[[ Dataset entries, beginning ]]
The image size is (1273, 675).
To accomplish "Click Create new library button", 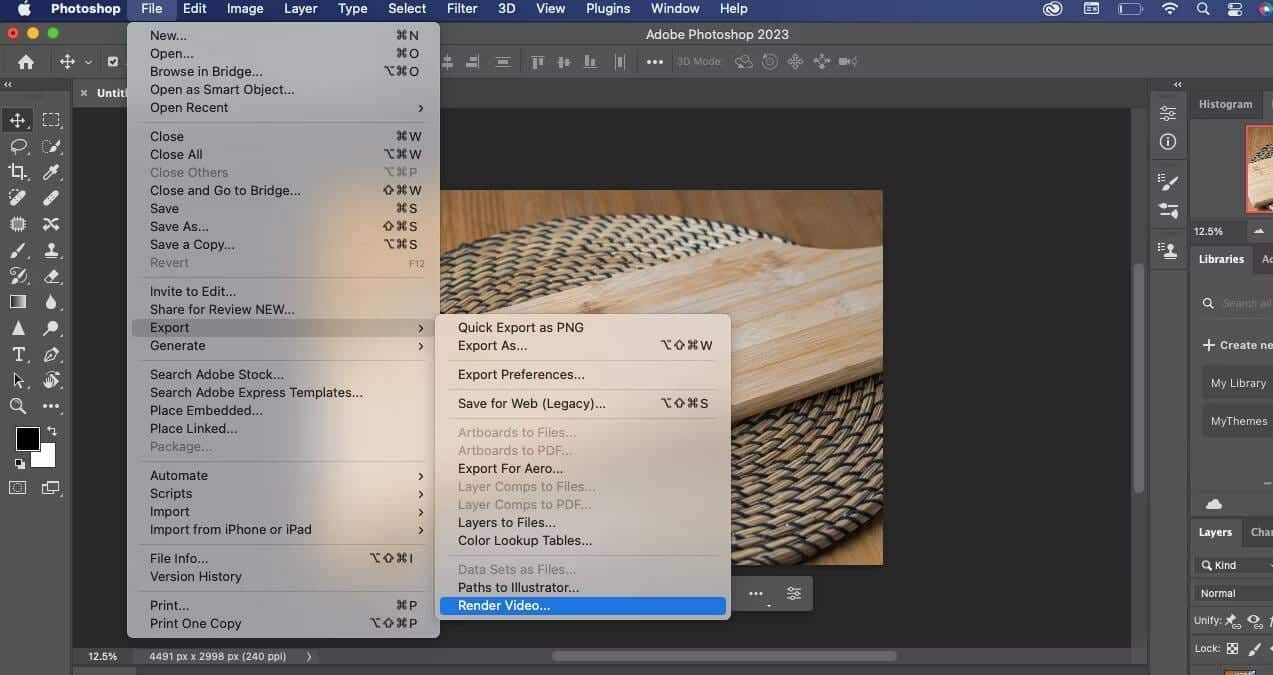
[[ Dataset entries, end ]]
[[ Dataset entries, beginning ]]
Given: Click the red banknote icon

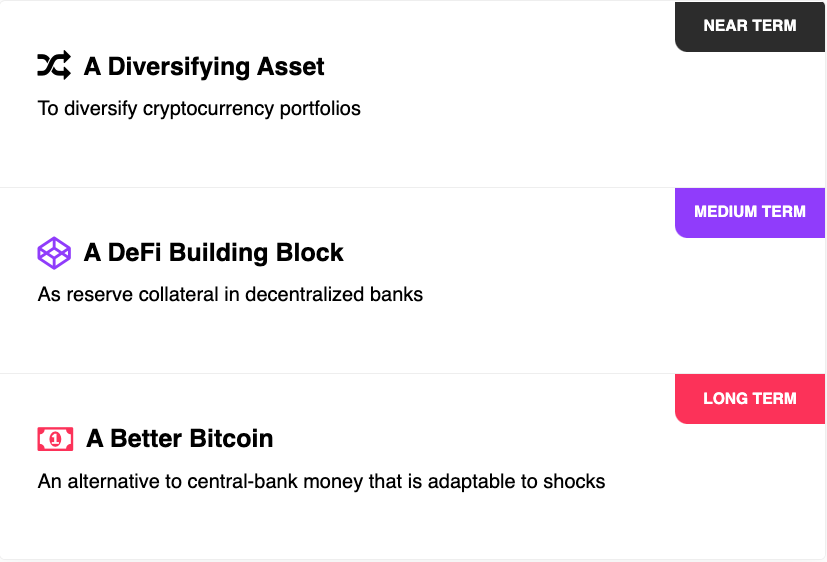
[[ Dataset entries, end ]]
[[ Dataset entries, beginning ]]
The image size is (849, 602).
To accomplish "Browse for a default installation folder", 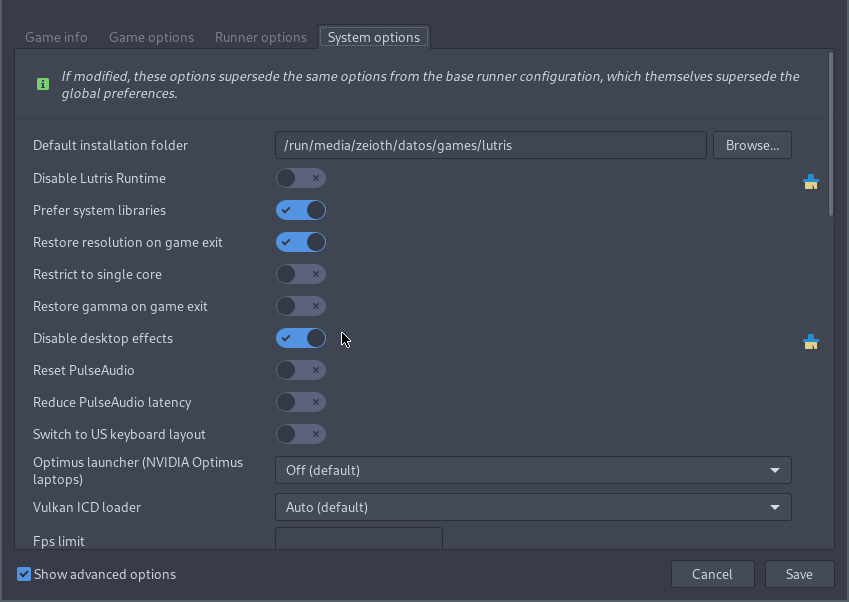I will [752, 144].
[[ Dataset entries, end ]]
Work required
Skip every picture, and restate word for word only the lines above from the line containing "The image size is (1273, 675)." to the line containing "Create new library", both of them included.

Answer to the problem
The image size is (1273, 675).
To accomplish "Click Create new library button", 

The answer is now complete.